Data:
━━━

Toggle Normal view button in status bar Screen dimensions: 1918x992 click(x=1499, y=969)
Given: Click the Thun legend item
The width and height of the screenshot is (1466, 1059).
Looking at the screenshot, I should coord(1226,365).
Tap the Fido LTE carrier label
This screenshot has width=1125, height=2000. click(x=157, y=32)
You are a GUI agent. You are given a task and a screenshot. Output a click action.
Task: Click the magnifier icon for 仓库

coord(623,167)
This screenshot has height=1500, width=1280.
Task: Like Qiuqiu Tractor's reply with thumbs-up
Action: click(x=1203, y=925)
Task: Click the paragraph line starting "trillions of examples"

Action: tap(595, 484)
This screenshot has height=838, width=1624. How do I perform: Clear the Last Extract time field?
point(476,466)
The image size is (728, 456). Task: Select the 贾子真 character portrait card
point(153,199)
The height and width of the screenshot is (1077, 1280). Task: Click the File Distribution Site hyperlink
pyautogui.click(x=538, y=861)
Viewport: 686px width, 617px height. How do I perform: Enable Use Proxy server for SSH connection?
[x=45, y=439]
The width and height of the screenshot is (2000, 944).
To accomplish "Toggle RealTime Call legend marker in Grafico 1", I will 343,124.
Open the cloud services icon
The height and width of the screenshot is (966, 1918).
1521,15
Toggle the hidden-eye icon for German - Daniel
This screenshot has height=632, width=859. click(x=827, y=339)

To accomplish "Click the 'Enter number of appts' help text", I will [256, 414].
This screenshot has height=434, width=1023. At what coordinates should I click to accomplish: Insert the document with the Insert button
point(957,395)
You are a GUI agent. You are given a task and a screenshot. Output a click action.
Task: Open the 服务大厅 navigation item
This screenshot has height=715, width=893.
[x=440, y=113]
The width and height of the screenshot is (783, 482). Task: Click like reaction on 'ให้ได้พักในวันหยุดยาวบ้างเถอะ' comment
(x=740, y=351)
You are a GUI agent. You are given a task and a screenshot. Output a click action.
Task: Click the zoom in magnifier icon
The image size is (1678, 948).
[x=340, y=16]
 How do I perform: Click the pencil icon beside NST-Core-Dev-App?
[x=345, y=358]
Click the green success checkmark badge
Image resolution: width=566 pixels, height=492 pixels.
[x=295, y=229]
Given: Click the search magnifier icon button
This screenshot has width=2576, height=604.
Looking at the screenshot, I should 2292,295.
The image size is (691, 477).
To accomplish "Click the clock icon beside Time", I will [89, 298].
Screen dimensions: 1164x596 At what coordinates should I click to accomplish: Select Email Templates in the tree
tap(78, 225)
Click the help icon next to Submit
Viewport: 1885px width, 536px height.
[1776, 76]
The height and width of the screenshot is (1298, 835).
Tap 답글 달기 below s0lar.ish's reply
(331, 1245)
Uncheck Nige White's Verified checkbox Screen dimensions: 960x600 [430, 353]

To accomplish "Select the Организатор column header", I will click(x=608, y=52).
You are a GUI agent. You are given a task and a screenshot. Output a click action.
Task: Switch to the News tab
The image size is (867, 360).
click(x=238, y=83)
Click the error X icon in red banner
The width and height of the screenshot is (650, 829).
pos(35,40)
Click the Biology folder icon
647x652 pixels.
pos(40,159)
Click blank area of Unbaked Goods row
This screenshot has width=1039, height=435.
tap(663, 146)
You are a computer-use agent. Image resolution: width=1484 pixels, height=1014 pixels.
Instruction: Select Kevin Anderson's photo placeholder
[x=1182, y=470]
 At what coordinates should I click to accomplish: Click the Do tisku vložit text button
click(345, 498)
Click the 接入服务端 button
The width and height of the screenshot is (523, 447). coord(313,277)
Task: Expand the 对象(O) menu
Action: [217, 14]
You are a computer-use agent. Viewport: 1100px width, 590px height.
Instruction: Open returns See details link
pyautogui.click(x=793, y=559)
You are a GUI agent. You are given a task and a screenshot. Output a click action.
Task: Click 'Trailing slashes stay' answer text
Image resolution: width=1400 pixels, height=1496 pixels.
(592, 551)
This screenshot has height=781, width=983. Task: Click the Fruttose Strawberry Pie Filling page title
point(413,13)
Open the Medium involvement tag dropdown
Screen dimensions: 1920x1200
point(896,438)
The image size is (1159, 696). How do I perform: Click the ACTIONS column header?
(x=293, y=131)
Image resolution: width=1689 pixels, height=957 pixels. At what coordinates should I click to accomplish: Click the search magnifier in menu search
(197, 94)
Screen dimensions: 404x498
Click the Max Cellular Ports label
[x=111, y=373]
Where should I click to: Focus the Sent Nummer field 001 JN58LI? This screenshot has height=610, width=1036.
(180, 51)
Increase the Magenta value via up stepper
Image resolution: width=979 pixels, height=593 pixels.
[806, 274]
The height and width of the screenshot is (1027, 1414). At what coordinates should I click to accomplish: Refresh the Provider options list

━━━

What you will do:
Look above for the line holding "Task: Open the 服务大厅 navigation item", then set down exactly that line and every line after it up to and including the line holding "The image size is (691, 477).", with nothing else.

Answer to this task:
Task: Open the 服务大厅 navigation item
This screenshot has height=715, width=893.
[x=440, y=113]
The width and height of the screenshot is (783, 482). Task: Click like reaction on 'ให้ได้พักในวันหยุดยาวบ้างเถอะ' comment
(x=740, y=351)
You are a GUI agent. You are given a task and a screenshot. Output a click action.
Task: Click the zoom in magnifier icon
The image size is (1678, 948).
[x=340, y=16]
 How do I perform: Click the pencil icon beside NST-Core-Dev-App?
[x=345, y=358]
Click the green success checkmark badge
Image resolution: width=566 pixels, height=492 pixels.
[x=295, y=229]
Given: Click the search magnifier icon button
This screenshot has width=2576, height=604.
Looking at the screenshot, I should 2292,295.
The image size is (691, 477).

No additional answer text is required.